WHAT NEEDS TO BE DONE: Number of lines below with the word "たくましい心をはぐくむ": give it and nothing more.
____
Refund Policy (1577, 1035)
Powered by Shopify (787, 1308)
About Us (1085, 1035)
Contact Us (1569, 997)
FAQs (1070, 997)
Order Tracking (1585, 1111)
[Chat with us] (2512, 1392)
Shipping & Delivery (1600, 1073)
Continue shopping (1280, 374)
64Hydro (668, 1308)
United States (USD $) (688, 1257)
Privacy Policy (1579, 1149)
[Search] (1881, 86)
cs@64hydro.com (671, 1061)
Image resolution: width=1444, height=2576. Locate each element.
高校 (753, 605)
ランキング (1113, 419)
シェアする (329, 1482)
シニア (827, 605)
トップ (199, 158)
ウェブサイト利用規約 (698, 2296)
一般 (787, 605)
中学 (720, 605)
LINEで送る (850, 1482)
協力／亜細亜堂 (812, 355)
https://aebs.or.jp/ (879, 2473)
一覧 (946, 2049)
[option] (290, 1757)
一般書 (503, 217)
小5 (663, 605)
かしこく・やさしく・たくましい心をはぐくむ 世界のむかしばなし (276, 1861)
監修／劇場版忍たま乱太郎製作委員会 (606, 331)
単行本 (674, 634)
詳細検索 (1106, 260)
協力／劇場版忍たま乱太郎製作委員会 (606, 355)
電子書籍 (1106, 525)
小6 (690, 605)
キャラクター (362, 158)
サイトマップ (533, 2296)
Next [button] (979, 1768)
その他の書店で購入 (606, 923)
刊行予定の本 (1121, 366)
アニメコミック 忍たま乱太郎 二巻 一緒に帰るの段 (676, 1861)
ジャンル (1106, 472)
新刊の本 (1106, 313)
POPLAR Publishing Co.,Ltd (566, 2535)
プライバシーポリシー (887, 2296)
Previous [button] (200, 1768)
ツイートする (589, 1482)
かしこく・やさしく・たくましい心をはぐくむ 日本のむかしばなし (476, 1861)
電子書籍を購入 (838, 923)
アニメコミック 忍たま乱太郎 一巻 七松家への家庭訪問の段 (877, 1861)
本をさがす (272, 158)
____
EXPECTED ANSWER: 2